その点、356クラブ南カリフォルニアが年に一度のコンクール会場に選んでいたダナポイントの公園内セクションは、広々とした芝生に恵まれ、バランスの取れた好立地であった。数百台におよぶヴィンテージのポルシェが熱心なオーナーたちに運転されて集まり、会場からは太平洋の景観経を楽しむこともできた。
 
しかし、2016年に開催された第30回コンクールの後に、クラブのメンバー達は代替地の選定を余儀なくされた。従来の会場は使用できなくなる旨の通知を受けたからだ。後継地に選ばれたのはハンティントン・ビーチの素晴らしい公園で、丘やつづら折りの道にも恵まれていた。
 
ところが不運なことに、2017年イベントの後にまたしても同じシナリオが起こってしまった。そこで356クラブ南カリフォルニアが2018年イベントの理想的な会場として選んだのが、サン・クレメンテのベラ・コリーナ・タウン・アンド・ゴルフ・クラブだ。この会場はオレンジ・カウンティの最南端の街にある臨海エリアに位置し、ロサンゼルスからもサンディエゴからも同様に60マイル(約100km)ほどの距離にある。サーファーの間では波で名高い場所だ。また、1969年にリチャード・ニクソン元大統領が、ウォーターゲート事件のほんの数カ月前に地所を購入した街としても知られている。
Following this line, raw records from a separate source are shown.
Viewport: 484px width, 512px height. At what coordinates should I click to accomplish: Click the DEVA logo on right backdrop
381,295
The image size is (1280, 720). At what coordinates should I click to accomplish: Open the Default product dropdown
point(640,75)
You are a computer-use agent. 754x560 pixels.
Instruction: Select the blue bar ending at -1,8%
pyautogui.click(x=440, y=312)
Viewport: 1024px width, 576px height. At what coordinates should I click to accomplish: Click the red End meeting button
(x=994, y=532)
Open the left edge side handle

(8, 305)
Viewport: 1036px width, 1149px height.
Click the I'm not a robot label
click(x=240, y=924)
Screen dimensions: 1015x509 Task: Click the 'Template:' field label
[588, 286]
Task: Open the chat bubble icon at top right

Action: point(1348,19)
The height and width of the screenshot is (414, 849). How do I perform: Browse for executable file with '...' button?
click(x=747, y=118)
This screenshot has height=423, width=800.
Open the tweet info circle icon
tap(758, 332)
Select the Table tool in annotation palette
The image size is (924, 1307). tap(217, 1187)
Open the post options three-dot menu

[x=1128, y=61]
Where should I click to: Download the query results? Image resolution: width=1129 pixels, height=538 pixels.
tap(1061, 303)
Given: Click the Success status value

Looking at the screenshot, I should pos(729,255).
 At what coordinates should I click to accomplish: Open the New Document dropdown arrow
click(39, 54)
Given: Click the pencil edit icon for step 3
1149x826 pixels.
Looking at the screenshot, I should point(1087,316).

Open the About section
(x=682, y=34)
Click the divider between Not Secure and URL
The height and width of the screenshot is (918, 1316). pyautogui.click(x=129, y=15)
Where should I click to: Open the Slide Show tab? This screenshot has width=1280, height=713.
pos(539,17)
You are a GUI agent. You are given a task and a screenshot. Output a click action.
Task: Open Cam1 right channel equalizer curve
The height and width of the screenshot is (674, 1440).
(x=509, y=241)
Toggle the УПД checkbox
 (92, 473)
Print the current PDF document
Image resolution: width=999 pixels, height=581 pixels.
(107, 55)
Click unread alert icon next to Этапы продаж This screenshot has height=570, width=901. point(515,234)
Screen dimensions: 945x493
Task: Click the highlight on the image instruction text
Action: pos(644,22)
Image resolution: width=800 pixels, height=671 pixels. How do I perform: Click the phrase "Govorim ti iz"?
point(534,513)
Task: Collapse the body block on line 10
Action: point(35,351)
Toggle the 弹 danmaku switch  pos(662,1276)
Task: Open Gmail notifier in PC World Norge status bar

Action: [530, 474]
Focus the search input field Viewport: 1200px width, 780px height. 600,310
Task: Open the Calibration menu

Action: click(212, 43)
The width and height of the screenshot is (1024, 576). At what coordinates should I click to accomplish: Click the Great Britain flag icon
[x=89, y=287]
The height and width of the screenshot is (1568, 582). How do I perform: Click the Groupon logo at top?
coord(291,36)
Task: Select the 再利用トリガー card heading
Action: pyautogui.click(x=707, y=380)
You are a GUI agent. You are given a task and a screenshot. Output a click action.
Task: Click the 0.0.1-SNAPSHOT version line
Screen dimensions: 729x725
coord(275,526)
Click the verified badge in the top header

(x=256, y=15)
「356だけを対象とする、世界最大規模の完全審査員制コンクール」と告知された356コンクールは、良心的な参加費に加えて、来場者は入場無料。数多くのエンスージアストの心をつかむのは確実であった。フェスティバルにはコンクール出展車の他にも数々のヴィンテージ・ポルシェが招かれ、芝生上に並んだクルマは約400台にも及んだ。その大半が356だ。
 
ショー・コンテストでは、出展者が希望する審査レベルごとに「フル・コンクール」「ストリート・コンクール」「ウォッシュ・アンド・シャイン」の3つの主要クラスが設けられた。会場をモデルや製造年ごとに整然とまとめあげた356クラブの尽力は、惜しみない賛辞に値するだろう。写真撮影にも素晴らしい機会となった。


 
もちろん、サン・クレメンテには数々の「古参」も集結し、数台のプレAや、356の米国市場向け特別仕様である希少な1955 年コンチネンタルまでもが登場した。さらに、本誌でも特集記事でお届けしたように、ハーブ・ワイサードが大変に見事な所有の1952 年グレックラー・ポルシェ・スペシャルを走らせた。会場は他にもさまざまなポルシェ愛好家と旧交を深める絶好の機会となり、おかげでUK版『Classic PORSCHE』2011年5号の表紙を飾った1958年スピードスターと、そのオーナーであるパスカル・ジアイにも再会することができた。本誌掲載以降にタブが少々変更され、ハブキャップやサイドモールなどが取り付けられていたが、どれも素晴らしい。


 
創意あふれる356アウトローも来場者を愉しませた。ときには変わったエンジンを搭載するなど、千差万別に独自の方法でカスタマイズされた一群だ。エンジニアリングの粋を集めた名作として、911のエンジンをベースにした2.5リッター 2.6リッターの4気筒も数台登場した。アウトローといえば、911や912のエリアにも相当な台数が集まっていた。ふと脳裏をよぎるのは、カート・ジマーマンの強力な"300bhp " 6気筒搭載の912の印象である。


 
どうやら356クラブ南カリフォルニアは、ついにダナポイントの公園に代わる後継地を見つけ出したようだ。サン・クレメンテの新会場も、豊かな緑に恵まれた素晴らしい環境だ。2020年度は開催延期となっているが、2021年度のイベントの詳細については、ウェブサイト「356club.org 」をチェックしていただきたい。